I plan to live in witte or sellery next year. Can anyone please tell me more info about the two dorms.
Well first of all those dorms are hard to get into.
They’re like nonstop parties and everyone has alcohol.
They’re also kind of the grossest dorms on campus.
Still, people LOVE them.
Witte and Sellery are not difficult to get into. They do look like the slums. You will make the best friends of your life there. It’s a collective misery thing.
@SaraCo Witte and Sellery are not difficult to get in to. They both house over 1,100 residents, a majority of which are freshmen.
Sellery and Witte each house over 1000 students.
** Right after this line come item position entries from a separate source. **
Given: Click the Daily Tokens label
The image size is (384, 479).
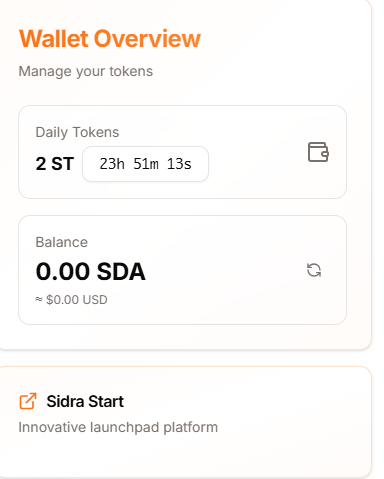Looking at the screenshot, I should 77,132.
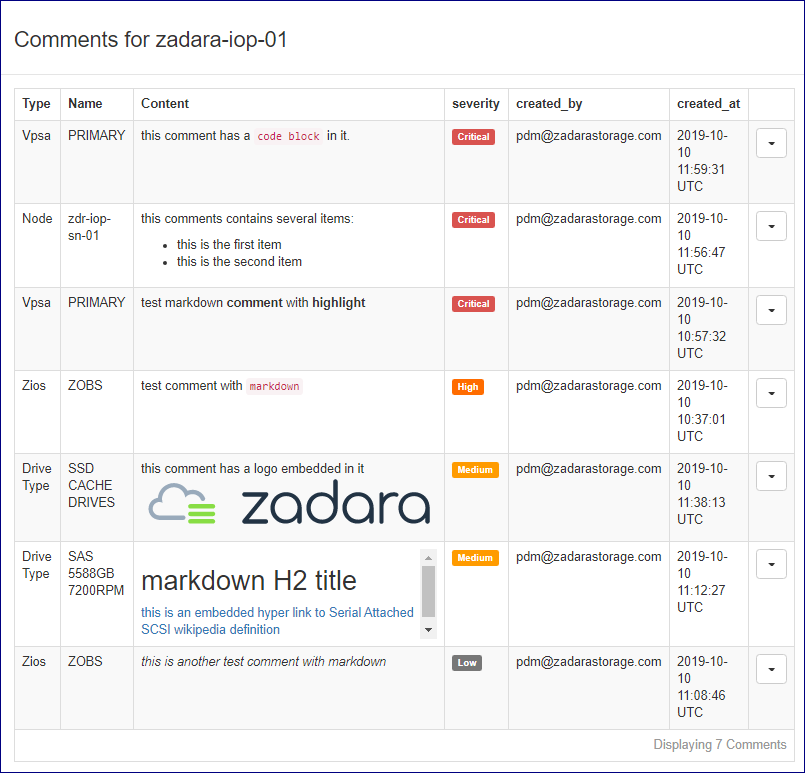Open dropdown for the Low severity ZOBS row

point(771,669)
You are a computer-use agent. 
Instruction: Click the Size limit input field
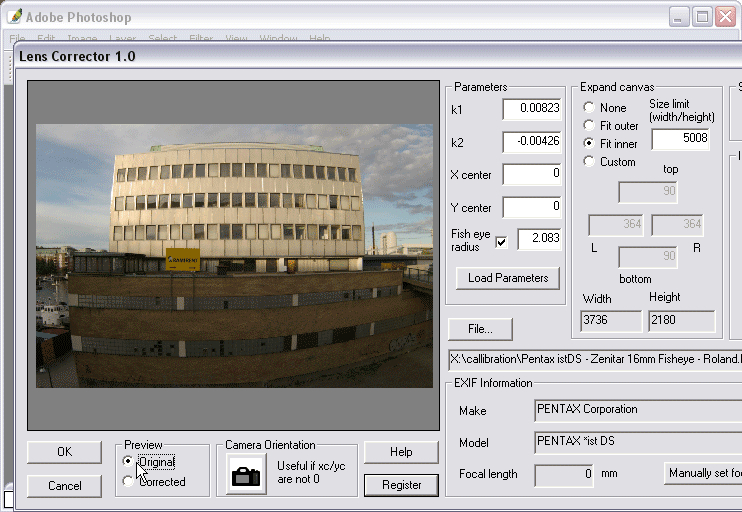tap(679, 139)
Each building has two towers, A and B, each with just over 500 students in each tower. On my kid’s freshman floor, I think there were two halls off the elevator bank, each with about 10-12 rooms (all doubles), so about 20-24 kids per side, or 50 students per floor. Each floor, I think, had a House Fellow, similar to an RA at other schools, who organizes events the beginning of the year for students to get to know each other and acclimate to UW. My kid still is close friends, or at least has great bonding experience memories, with his hall-mates.
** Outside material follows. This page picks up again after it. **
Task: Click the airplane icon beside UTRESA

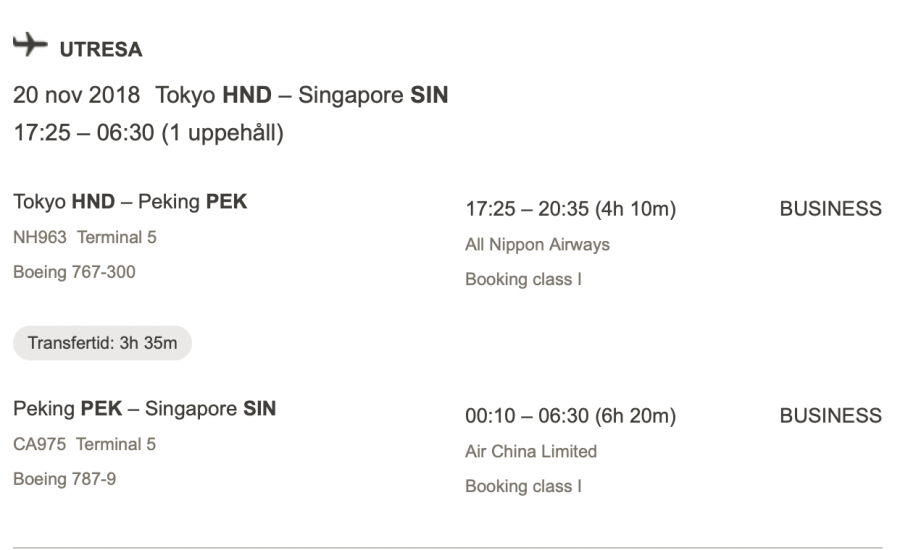Action: click(x=30, y=45)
Rooms are fine sized, nothing fancy, but perfectly livable. Bathrooms are single sex, though genders are mixed on each hall (guys room can be next to a women’s room).
Both Sellery and Witte are next to Gordon’s the large, new, southeast neighborhood dining hall. For Witte you have to crosse the street to get there, for Sellery it is just across a plaza.
My son loved the craziness and energy of Sellery/Witte, though he did acknowledge that hearing people crash down the hall at 3am on the weekends got kind of old, unless he was also doing it.
Slum??? Res Halls maintains its buildings. If things get grungy as the year progresses blame the students who are messy. Not every building will be shiny and new just because the students are new. Many other dorms are genuinely ancient. I find Barnard forboding, for example.
Agree with wis75 that Sellery and Witte are hardly slums. The buildings are well-maintained, good services and support. Each floor has a commons room, with den chairs, some tables, and TV. Sellery had an academic advising office on the ground floor, and there is a seminar sized class room on the ground floor since some typical freshman intro lectures will have their discussion section assigned to meet there. There was a computer lab for printing, and a very nice laundry room, as I recall. After moving into an apartment sophomore year, my kid definitely missed the convenience of having a front desk to receive his packages, and having someone else clean the bathrooms.
They’re tiny, nasty and old. They sucked in the 70s and they suck now.
Wrong. They are a lot newer than many other dorms, the rooms ar4e no smaller than in many other dorms. Nasty? I bet they start out as clean and well kept as the rest of the dorms. The problem may be with residents who trash their home. They were NOT considered nasty in the early 1970’s, in fact they were among the newer dorms back then. The old OGG was the bad dorm- a reason it was torn down while much older dorms remain.
Witte and Sellery are difficult to get into. On the day placement comes out you will see hundreds, if not a thousand, students complain they did not get to live there.
They do house high numbers but they dorms like Slitcher, are almost a shoo-in.
Despite your chances of getting your most preferred dorm rank it first. Someone has to be the lucky one to get the top choice. The only caveat is to be sure to rank most to least desired- double check to be sure a bottom choice didn’t end near the top. Then, accept your assignment and be prepared to find people and a place you can love no matter what you originally thought.